=== Section Start ===

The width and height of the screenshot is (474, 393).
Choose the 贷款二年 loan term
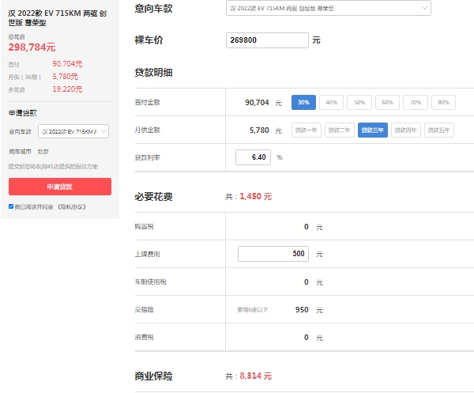[340, 130]
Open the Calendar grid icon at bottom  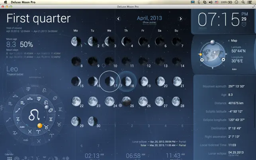[10, 158]
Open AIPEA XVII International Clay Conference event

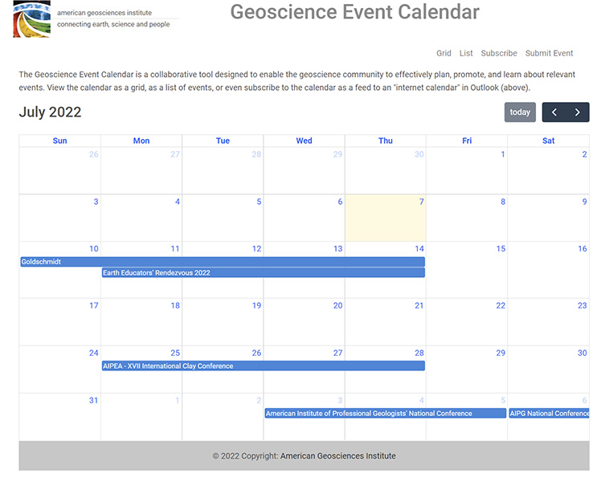click(263, 366)
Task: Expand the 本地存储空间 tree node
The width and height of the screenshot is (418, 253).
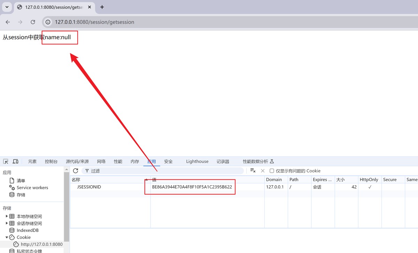Action: pyautogui.click(x=7, y=216)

=== Section End ===

ACTIVITY: Reproduce exactly the lines above from the one with "Open AIPEA XVII" through the last line of the data, keeping both ends and dropping the pictures.

ANSWER TO THIS PROBLEM:
Open AIPEA XVII International Clay Conference event

click(263, 366)
Task: Expand the 本地存储空间 tree node
The width and height of the screenshot is (418, 253).
Action: pyautogui.click(x=7, y=216)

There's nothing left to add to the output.